(Data excerpts)

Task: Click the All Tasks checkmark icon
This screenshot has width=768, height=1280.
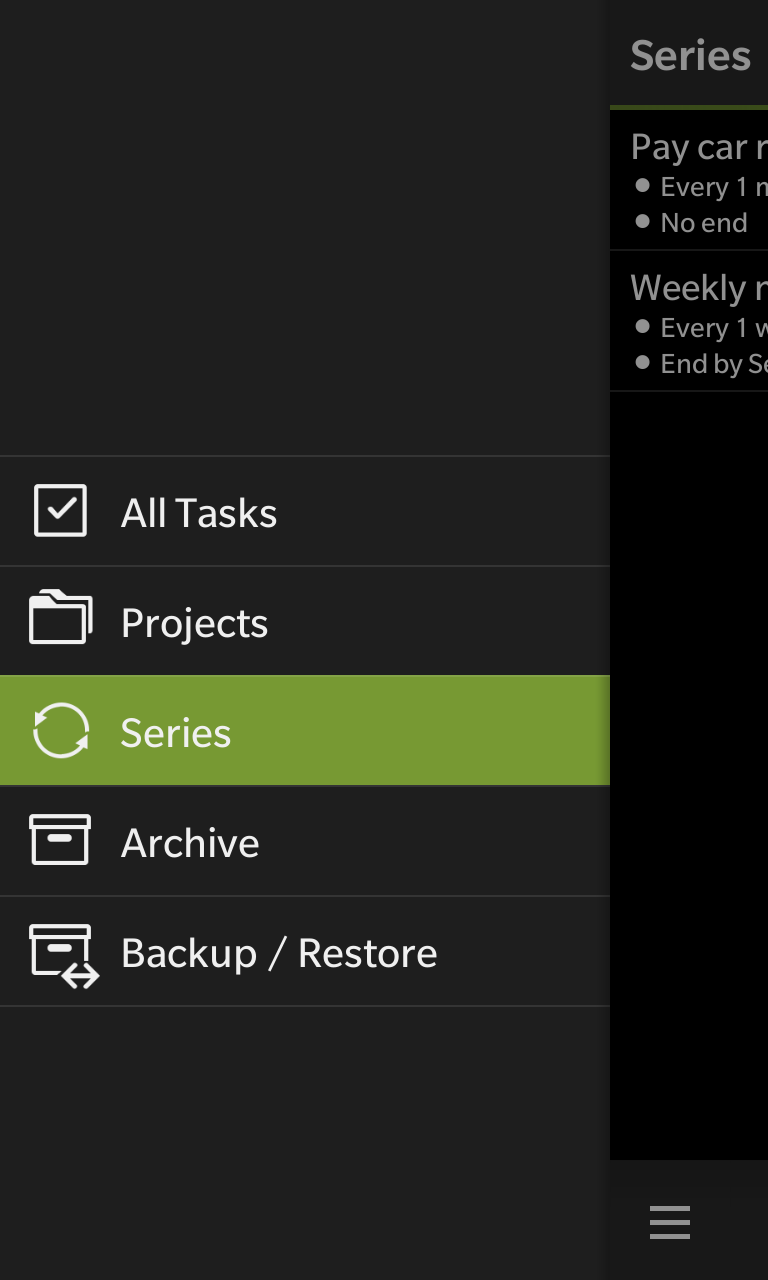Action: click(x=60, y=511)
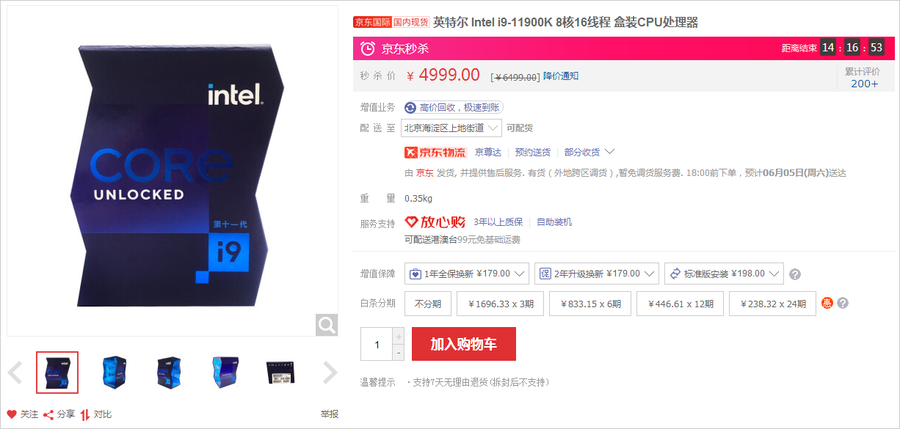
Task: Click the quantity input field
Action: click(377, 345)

(End Data excerpts)
(Data excerpts)

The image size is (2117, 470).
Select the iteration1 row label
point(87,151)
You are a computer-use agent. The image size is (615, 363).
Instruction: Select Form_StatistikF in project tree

(End Data excerpts)

- **Work task**: From the records above, work out how many lines contain the string "image". Give only the number.

- **Task answer**: 2